In his attack on the abuses connected with usury his indignation at the mischief, and his ardent longing to help the oppressed, frequently called forth impressive and heart-stirring words. Though, in what Luther said about usury and on the economic conditions of his day, we meet much that is vague, incorrect and passionate, yet, on the other hand, we also find some excellent hints and suggestions.[302]

It is notorious that the controversy regarding the lawfulness of interest, even of 5 per cent, on money loans, went on for a long time among theologians both Catholic and Protestant. The subject was also keenly debated among the 16th-century Jesuits. No theologian, however, succeeded in proving the sinfulness of the charging of a five per cent interest under the circumstances which then obtained in Germany. Attempts to have this generally prohibited under severe penalties were rejected by eminent Catholic theologians, for instance, in a memorandum of the Law and Divinity Faculties at Ingolstadt, dated August 2, 1580, which bore the signatures of all the professors.[303] On the Protestant side the contest led to disagreeable proceedings at Ratisbon, where, in 1588, five preachers, true to Luther’s injunctions, insisted firmly on the prohibition on theological grounds. They were expelled from the town by the magistrates, though this did not end the controversy.[304]
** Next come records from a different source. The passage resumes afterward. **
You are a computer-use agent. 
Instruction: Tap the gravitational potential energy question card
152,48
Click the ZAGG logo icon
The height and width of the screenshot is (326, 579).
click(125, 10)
There was naturally no question at any time of enforcing the severe measures which Luther had advocated against those who charged interest; on the contrary the social disorders of the day promoted not merely the lending at moderate interest, but even actual usury of the worst character. When even Martin Bucer showed himself disposed to admit the lawfulness of taking twelve per cent interest George Lauterbecken, the Mansfeld councillor, wrote of him in his “Regentenbuch”: “What has become of the book Dr. Luther of blessed memory addressed to the ministers on the subject of usury, exhorting them most earnestly,” etc., etc.? Nobody now dreamt, so he complains, of putting in force the penalties decreed by Luther. “Where do we see in any of our countries which claim to be Evangelical anyone refused the Sacrament of the altar or Holy Baptism on account of usury? Where, agreeably to the Canons, are they forbidden to make a will? Where do we see one of them buried on the dungheap?”[305]